A bill that lets restaurants charge more for delivery items

In some instances, restaurants like to charge a few more dollars for delivery menu items — compared to the prices available for a sit-down meal at the restaurant — as a way to cover the commission charged by delivery companies, but most delivery companies don’t allow this, Johnson tells Eater. This piece of legislation will prohibit delivery companies from setting restrictions on menu prices, and companies will be fined a minimum of $1,000 per order that violates the law.

A bill that limits delivery companies from taking more than 10 percent in commission

Perhaps the most controversial of the new bills, this law will limit delivery companies from charging restaurants more than 10 percent in commission fees for each order.
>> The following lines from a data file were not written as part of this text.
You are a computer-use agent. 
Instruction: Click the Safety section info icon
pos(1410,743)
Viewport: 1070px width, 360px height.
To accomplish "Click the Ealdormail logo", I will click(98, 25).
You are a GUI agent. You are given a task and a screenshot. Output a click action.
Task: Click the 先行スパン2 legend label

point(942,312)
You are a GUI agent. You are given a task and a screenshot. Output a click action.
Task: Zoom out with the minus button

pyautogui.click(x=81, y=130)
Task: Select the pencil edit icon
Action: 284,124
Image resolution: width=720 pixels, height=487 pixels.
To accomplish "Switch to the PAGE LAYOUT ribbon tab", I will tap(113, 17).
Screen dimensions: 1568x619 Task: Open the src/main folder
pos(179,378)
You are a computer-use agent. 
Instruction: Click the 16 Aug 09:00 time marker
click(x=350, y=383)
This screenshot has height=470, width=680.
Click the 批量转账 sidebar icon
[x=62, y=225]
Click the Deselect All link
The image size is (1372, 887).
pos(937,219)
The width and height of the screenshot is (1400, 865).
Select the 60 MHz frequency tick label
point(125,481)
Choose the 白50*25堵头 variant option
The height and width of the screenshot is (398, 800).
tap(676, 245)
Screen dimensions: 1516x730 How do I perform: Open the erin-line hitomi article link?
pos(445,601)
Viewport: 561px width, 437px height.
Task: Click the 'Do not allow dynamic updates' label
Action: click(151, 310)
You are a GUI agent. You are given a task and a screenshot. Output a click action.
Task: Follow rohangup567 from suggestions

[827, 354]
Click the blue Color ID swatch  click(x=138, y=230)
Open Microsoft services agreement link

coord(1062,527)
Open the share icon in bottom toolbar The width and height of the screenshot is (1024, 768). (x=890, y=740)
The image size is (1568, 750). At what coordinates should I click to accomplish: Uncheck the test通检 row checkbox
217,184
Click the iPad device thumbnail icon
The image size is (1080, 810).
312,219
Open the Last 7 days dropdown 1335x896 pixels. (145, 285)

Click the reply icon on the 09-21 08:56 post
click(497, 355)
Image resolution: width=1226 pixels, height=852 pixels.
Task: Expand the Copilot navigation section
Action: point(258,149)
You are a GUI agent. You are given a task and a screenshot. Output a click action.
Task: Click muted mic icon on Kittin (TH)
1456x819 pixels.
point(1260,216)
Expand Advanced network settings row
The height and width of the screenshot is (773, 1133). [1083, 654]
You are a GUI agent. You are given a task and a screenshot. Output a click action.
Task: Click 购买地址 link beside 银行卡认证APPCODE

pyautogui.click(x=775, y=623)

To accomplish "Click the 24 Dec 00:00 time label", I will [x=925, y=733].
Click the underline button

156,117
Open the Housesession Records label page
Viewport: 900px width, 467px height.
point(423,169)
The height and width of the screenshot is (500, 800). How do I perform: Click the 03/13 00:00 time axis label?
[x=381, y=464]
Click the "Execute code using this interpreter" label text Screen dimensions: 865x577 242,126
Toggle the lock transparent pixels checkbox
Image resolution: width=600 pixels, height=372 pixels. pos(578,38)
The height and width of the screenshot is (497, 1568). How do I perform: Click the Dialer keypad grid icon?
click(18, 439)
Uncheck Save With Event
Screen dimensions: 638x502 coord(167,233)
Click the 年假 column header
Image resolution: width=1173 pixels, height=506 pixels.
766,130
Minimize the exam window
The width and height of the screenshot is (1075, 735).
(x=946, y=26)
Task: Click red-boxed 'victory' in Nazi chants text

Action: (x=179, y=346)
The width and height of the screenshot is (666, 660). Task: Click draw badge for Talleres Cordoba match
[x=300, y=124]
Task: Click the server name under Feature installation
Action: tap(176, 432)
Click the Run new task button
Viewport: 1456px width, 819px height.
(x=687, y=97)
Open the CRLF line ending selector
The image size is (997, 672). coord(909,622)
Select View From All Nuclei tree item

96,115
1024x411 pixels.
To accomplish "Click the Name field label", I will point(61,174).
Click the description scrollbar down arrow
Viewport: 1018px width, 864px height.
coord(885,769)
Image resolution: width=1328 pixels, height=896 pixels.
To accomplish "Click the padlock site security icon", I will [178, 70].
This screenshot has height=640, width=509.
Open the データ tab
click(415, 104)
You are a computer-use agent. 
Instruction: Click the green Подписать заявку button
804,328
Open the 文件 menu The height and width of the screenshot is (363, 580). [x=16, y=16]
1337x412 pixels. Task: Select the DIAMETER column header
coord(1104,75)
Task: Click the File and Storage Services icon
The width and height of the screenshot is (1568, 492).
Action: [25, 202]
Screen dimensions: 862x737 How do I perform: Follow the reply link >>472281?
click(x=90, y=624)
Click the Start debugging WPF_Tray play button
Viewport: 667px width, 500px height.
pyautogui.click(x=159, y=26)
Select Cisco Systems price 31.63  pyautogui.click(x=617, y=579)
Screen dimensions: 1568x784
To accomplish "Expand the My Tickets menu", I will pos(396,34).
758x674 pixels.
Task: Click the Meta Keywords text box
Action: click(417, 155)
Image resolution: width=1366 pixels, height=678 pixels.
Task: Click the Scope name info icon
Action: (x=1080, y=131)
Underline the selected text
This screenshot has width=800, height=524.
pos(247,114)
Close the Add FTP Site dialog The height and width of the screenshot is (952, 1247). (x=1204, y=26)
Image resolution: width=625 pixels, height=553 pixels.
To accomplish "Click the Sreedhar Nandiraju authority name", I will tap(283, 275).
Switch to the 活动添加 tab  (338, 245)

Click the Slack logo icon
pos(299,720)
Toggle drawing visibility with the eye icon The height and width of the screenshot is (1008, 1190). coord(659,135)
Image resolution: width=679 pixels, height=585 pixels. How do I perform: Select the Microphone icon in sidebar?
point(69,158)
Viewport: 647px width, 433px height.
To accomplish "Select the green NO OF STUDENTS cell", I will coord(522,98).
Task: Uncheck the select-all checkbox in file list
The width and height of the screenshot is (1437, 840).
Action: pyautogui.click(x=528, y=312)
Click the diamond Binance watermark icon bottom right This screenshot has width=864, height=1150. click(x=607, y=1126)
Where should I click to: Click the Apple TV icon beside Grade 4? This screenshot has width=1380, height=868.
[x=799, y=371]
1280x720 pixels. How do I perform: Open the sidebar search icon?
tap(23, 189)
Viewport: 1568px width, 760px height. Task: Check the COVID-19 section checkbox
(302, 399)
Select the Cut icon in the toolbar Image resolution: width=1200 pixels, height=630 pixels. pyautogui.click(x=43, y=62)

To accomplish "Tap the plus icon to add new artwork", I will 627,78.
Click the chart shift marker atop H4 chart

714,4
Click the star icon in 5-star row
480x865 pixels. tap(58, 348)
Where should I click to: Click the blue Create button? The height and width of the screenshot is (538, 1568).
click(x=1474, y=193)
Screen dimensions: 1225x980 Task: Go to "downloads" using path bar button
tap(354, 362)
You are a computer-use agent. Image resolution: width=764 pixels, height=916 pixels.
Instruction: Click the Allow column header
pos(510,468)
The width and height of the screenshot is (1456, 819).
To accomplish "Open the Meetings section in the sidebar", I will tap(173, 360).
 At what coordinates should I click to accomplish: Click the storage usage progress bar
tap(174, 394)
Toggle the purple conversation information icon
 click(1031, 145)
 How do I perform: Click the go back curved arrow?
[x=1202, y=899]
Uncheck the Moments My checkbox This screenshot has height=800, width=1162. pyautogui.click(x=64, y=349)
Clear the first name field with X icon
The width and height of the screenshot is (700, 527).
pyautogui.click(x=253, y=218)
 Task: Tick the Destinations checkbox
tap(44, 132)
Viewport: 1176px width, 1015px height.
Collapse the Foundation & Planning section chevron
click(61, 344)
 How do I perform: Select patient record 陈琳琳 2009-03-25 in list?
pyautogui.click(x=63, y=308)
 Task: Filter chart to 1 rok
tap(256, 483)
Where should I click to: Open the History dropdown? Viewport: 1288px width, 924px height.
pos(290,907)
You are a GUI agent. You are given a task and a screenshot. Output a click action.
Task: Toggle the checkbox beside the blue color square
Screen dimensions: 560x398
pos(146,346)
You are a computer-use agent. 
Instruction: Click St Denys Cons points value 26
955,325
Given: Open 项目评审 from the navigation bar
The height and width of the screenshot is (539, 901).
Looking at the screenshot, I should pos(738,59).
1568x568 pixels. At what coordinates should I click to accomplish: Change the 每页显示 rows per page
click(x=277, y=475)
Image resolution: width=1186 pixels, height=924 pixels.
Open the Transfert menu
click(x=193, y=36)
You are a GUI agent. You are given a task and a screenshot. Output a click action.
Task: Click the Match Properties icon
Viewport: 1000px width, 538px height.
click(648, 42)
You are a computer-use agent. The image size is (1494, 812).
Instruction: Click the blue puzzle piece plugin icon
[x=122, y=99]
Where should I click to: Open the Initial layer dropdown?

This would also include the fees restaurants pay delivery companies to feature their establishments higher up in searches, Johnson tells Eater. Currently, restaurants pay anywhere between 10 to 30 percent in commission fees, which do not include additional fees to be featured higher up in the search results.

Grubhub declined to comment on how it would proceed if this bill becomes law, and Doordash and UberEats — two of the other biggest delivery services in the city — did not return requests for comment. Delivery companies will be charged a minimum of $1,000 for each order that violates the law.

“Small restaurants can’t afford to pay sky-high fees,” Johnson tells Eater. “There’s no reason why this cap can’t work for both restaurant owners and delivery companies.”

This law will function separately from one being considered at the state level by the State Liquor Authority, which would also cap commissions at 10 percent. While that only covers restaurants that have liquor licenses, the new Council bill covers those that don’t have one as well.

UPDATE 3/3/2020: Max Retting, the head of public policy at Doordash issued the following statement to Eater:

“We look forward to continuing to work with local elected officials as we strive to foster a culture of transparency and collaboration that we believe will best serve all of our users and the entire DoorDash community.”